**What you will do:**
a: Please answer these questions about the Chester Township text, one answer per line, marked (i), (ii), (iii):
(i) How many households did the township have in the 2000 census?
(ii) In what year did the discovery of iron ore set off a burst of economic activity?
(iii) In what year did the township change its form of government?
b: Write what comes next in the Chester Township text, starting after its final sentence about independent candidates.

**Extract:**

┄┄┄┄┄┄

As of the 2000 United States Census[14] there were 7,282 people, 2,323 households, and 2,014 families residing in the township. The population density was 248.3 people per square mile (95.9/km²). There were 2,377 housing units at an average density of 81.1 per square mile (31.3/km²). The racial makeup of the township was 95.12% white, 1.15% African American, 0.01% Native American, 2.39% Asian, 0.05% Pacific Islander, 0.26% from other races, and 1.00% from two or more races. Hispanic or Latino of any race were 2.58% of the population.[27][28]

Of the 2,323 households, 46.0% feature children under the age of 18, 79.6% were married couples living together, 4.9% had a female householder with no husband present, and 13.3% were non-families. 10.3% of all households were made up of individuals and 3.0% had someone living alone who was 65 years of age or older. The average household size was 3.05 and the average family size was 3.29.[27][28]

In the township the population was spread out with 30.5% under the age of 18, 4.1% from 18 to 24, 26.5% from 25 to 44, 29.8% from 45 to 64, and 9.1% who were 65 years of age or older. The median age was 40 years. For every 100 females there were 97.0 males. For every 100 females age 18 and over, there were 93.8 males.[27][28]

The median income for a household in the township was $117,298, and the median income for a family was $133,586. Males had a median income of $91,841 versus $52,076 for females. The per capita income for the township was $55,353. About 2.4% of families and 2.3% of the population were below the poverty line, including 1.8% of those under age 18 and 2.8% of those age 65 or over.[27][28]

History[edit]

The earliest records of individuals settling in the area date back to deeds dated in 1713, for properties located near a point where two Lenape Native American trails crossed at an area called Black River. With the arrival of the Rogerenes in 1730, the area developed as an agricultural community, producing applejack, flax and wool, as well as raising cattle. A burst of economic activity occurred starting in 1875 with the discovery of iron ore in the area, which led to the construction of dozens of mines, a blast furnace and many of the commercial and residential structures in the township date to that era. The discovery of far more abundant and productive mining sites in Minnesota's Mesabi Range ended that boom after nearly 15 years. Chester returned to its farming roots in the 20th Century.[30][31]

Government[edit]

Local government[edit]

A Federal-style Colonial home in Chester Township

In 1958, Chester Township changed its form of government from the Township form to a Faulkner Act form, Small Municipality, Plan C. Its structure includes four Councilmembers and a Mayor, all elected at-large for three-year terms on a staggered basis as part of the November general election, with two seats coming up for election in consecutive years followed by the mayoral seat.[5] The candidates run on a partisan basis at regular primary and general election times. Independent candidates, having declared their intentions at primary time, run only in the general election.

┄┄┄┄┄┄

**Entries shown:**
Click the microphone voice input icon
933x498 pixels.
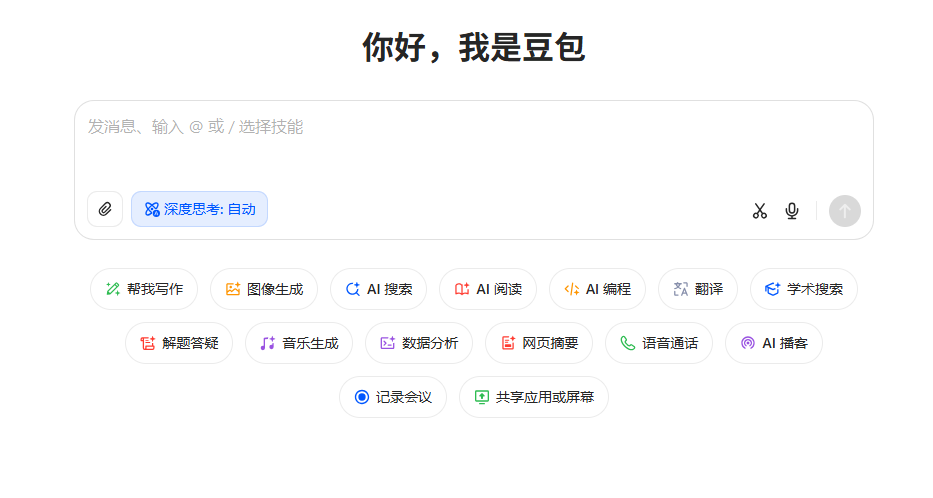coord(792,211)
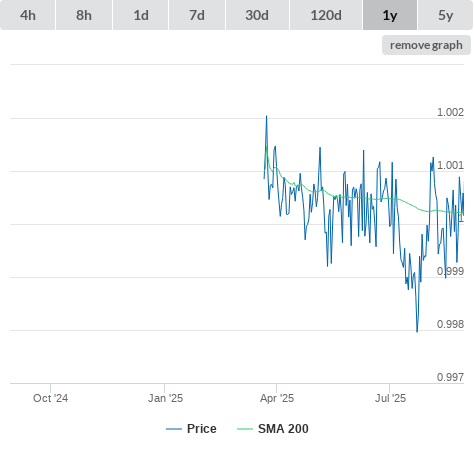Switch chart to 5y range
This screenshot has height=455, width=474.
pos(445,15)
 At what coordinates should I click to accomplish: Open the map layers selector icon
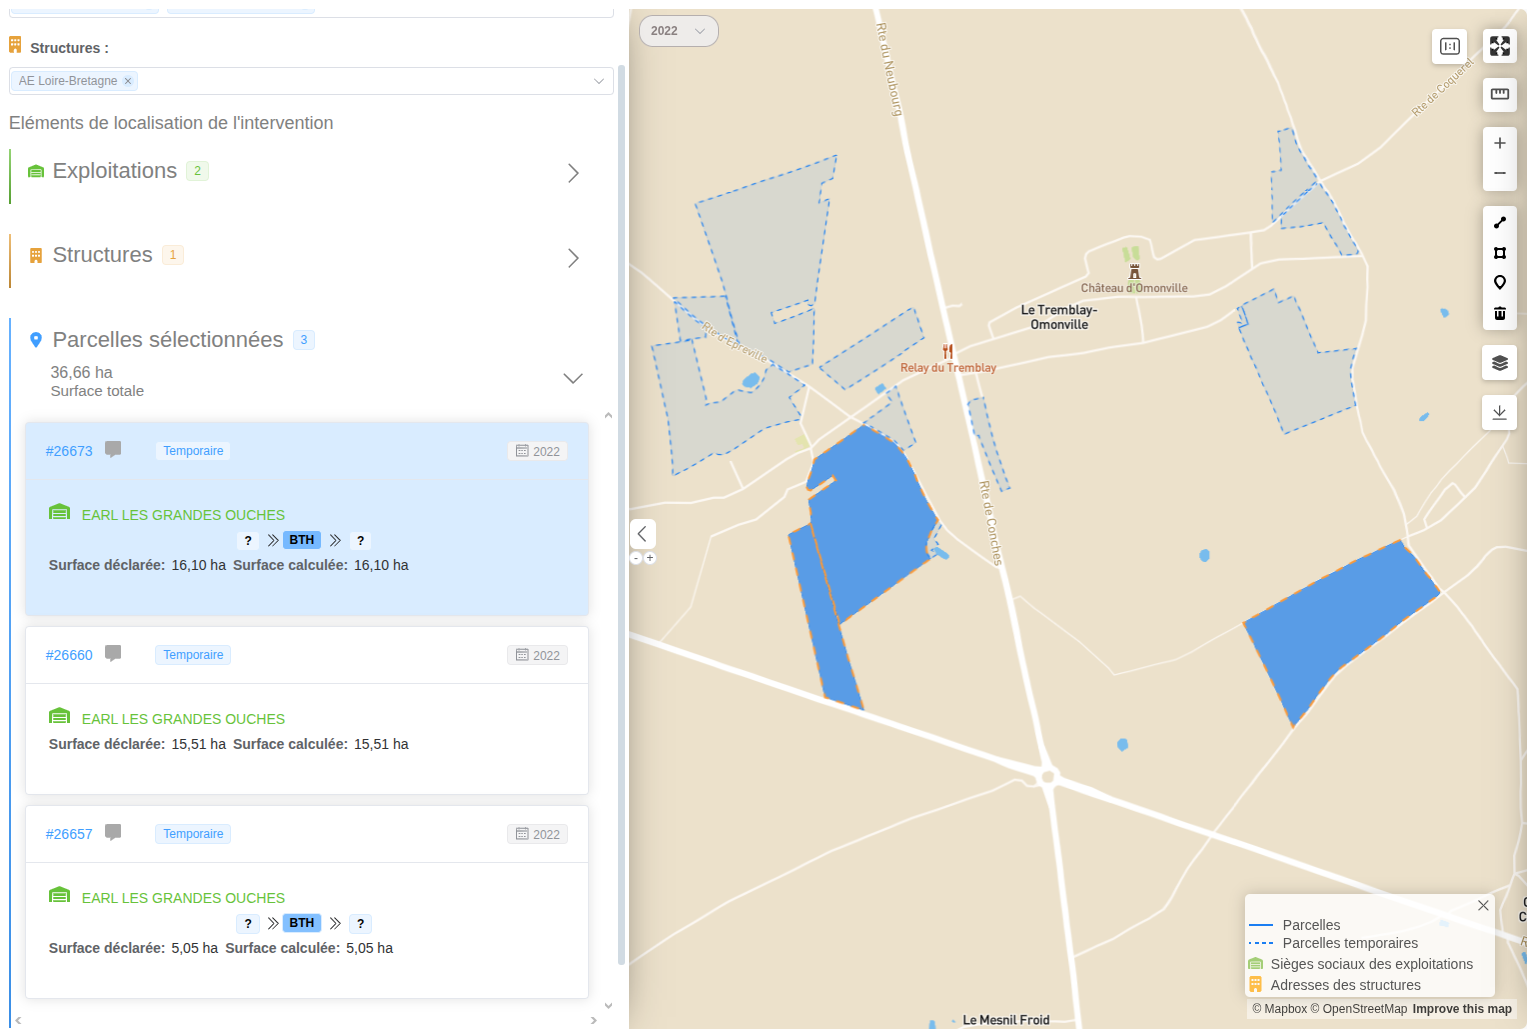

┄┄┄┄┄┄

**Answers to this exercise:**
a:
(i) 2,323
(ii) 1875
(iii) 1958

b:
Chester Township's form of government features a strong mayor, who acts as the township's executive, overseeing the creation of a budget, preparing an annual financial report and the enforcement of state and local laws, and is responsible for hiring most township officials (with approval of the Council). The Council, which is the township's legislative body, selects one of its members to serve as president to preside when the mayor is not present. The mayor participates and votes in Council sessions and makes committee assignments to Councilmembers. The mayor and a member of the Council serve on the Planning Board.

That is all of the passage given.